Perhaps because in the construction of an image, everyone dwells on what he/she is capable of "absorbing".

Yes, that’s right, it’s a bit the next level of what we’ve said so far, it’s all linked to the concept of "identification". Everyone sees what he/she knows, what he/she is. And it's unbelievable. In this expression of the unconscious there is something very powerful hidden in these situations and it fascinates me to work in these conditions so that whoever receives the image is able to identify with the situation of that moment through mine, while building a completely personal path. All this can be expressed in a method, an approach, a theory. However, practice is subjective, so the result is always unique.



A text by Vittorio Lingiardi comes to mind, “Mindscapes”, psyche of the landscape or landscapes of the psyche.

Yes, that's right, an observation I always make is on what processes make a new image take root in my imagination ... And unfortunately I can only do that on myself. How does that image have the strength to be so incisive to remain there? And, similarly, by what process, in the construction of an image, do we retrieve fragments from the imaginaries of our "previous eras" that have lain dormant, still? This is why I’m fascinated by the idea of being able to be an author - a builder of images - and being lucky enough to leave one or two images in someone's mind.



Do you think the time dedicated to shooting on film affects the process of building the image?

Yes, it's a bit like a journey. You have to reach a remote place and you can choose whether to take a plane that can land there or take a car, four friends, and get there in a month. You get to the same place, but the experience is filtered differently. So the technique derives from the consequence of an approach. I’ve learned to respect a sort of bio-rhythm and I find, in my speed, that the very approach to film can respect it. Compared to digital I find that film cleans the way I see things. With digital you have three options in front and you shoot all three. The theme of postponing choice is somewhat a child of our contemporaneity.

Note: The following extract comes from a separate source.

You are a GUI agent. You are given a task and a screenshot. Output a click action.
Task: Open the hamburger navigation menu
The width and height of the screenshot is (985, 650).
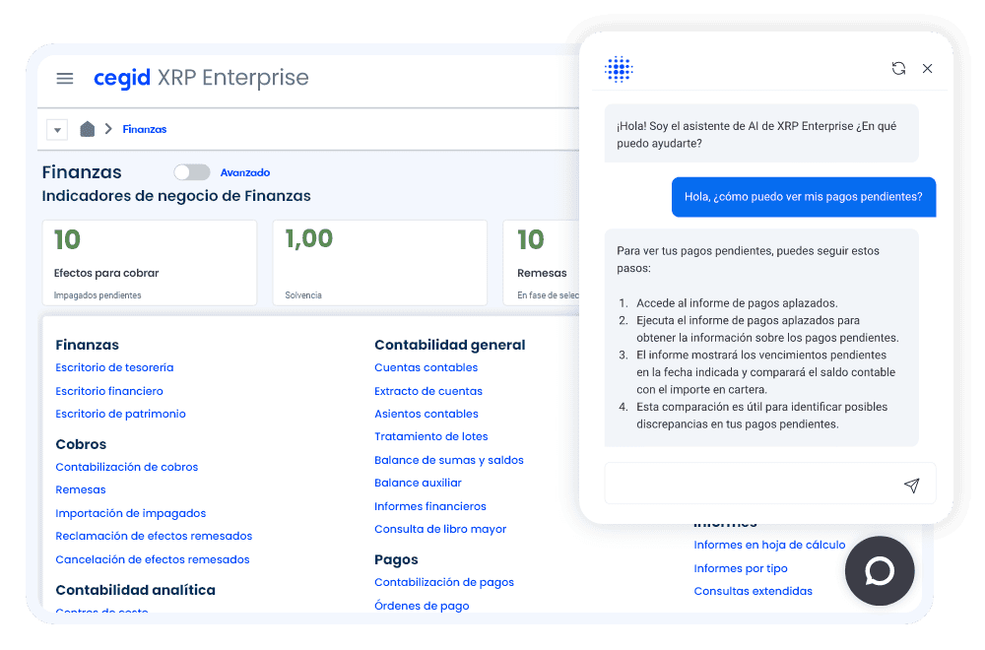pos(65,79)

Always questioning, replacing ... With film, you not only choose one, but also maintain the defect if you have it. And a whole series of mechanisms related to the aesthetics of imperfection start. Maybe it wasn't the best shot, but in that moment you felt it was and your choice takes on an importance that goes beyond the shot itself, it’s full of depth. The process isn't just during the shot, it's a living process and it ends at some point. When the film runs out, you have to decide: either you put another film in or that's it. And if the light is gone, it’s over. This is why I call it performance.



It’s an experience that carries a physical, emotional, human charge.

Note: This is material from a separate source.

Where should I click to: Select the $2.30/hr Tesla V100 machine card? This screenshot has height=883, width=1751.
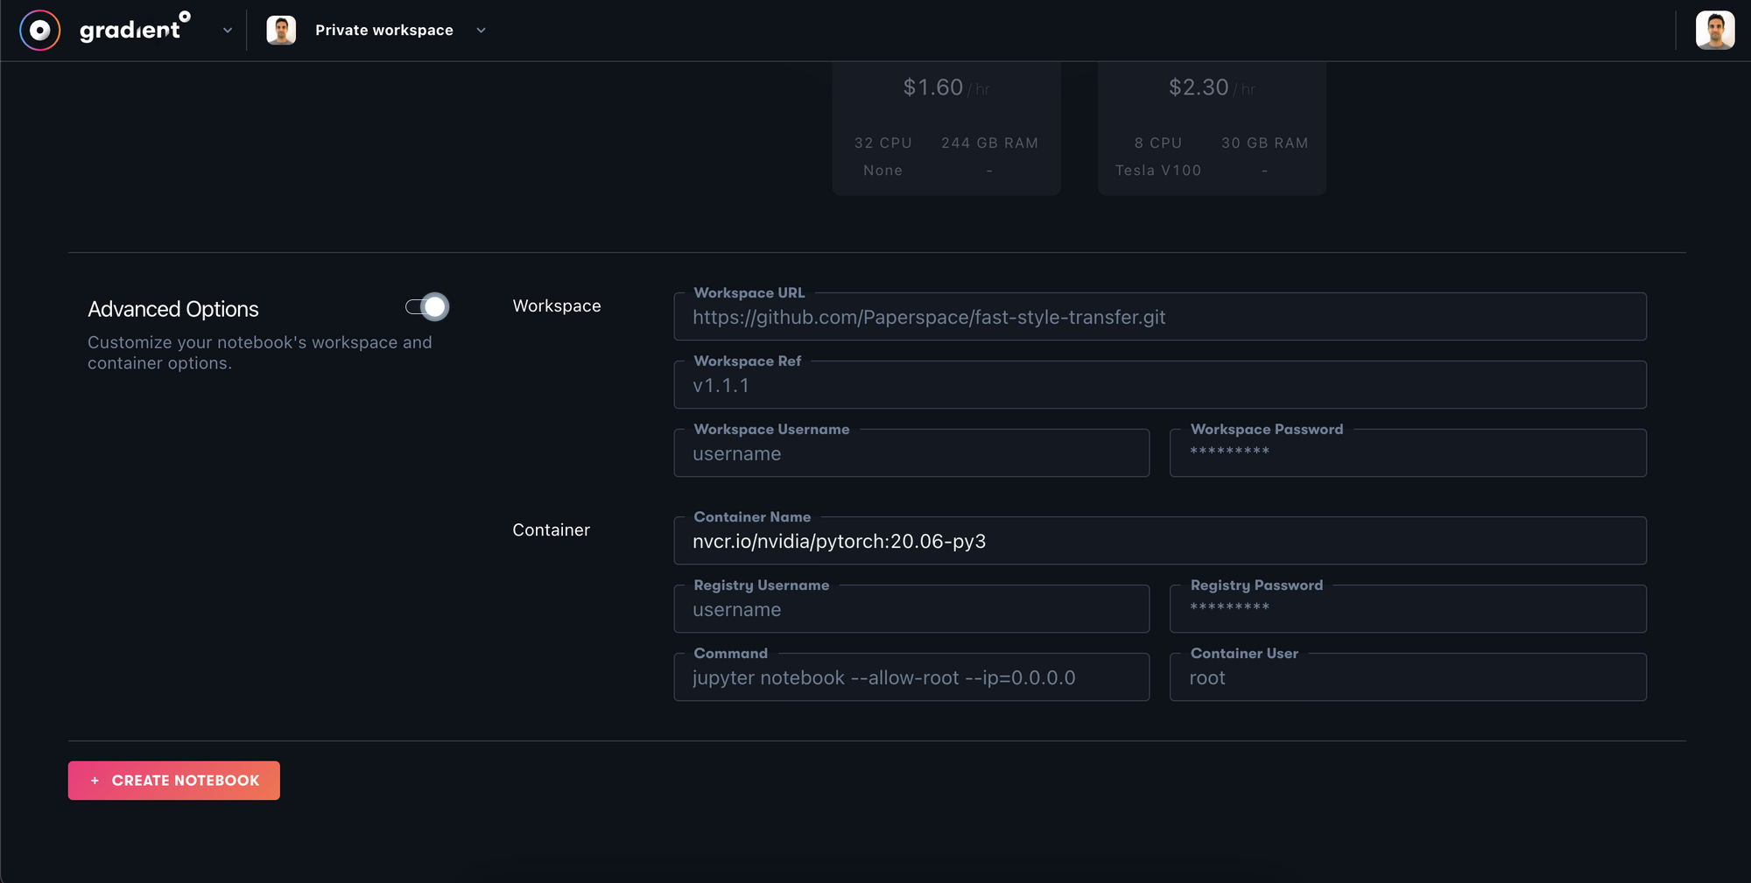(x=1212, y=128)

Yes, the richness of this profession sometimes also lies in the richness of the diversity of experiences you have. Some time ago I went to Nepal to visit some Buddhist monks and photograph their dormitory. I walked there, got lost, got stuck in the monsoon for three days in the fog. Cows, donkeys, dirt, mud, slope, sweat, fog. It was amazing. Ten days later I was photographing a luxury hotel. For me, digesting these "visual and experiential shocks", which I then translate into memories, is very intense.

Last question, is there something, a direction that you would like to take in your future? Even latent, not necessarily linked to architecture.

It’s a difficult and easy question at once. It's easy because the honest answer is "I don't know". Just like everyone else, I may be fascinated by jobs, situations, places, cities, but I believe it’s not important where the experience is identified, because I’m interested in the experience itself, even if I don't know what it is. I'm more interested in understanding what will happen again on a sensorial and perceptive level and how this will project itself and this can happen in an infinite number of ways. So basically, if I had to give an answer, I would be interested in looking into the listening part, I would like to photograph the other senses, understanding, for example, how much I will evolve in refining my ear and how this will allow me sooner or later to reveal new and unexpected images.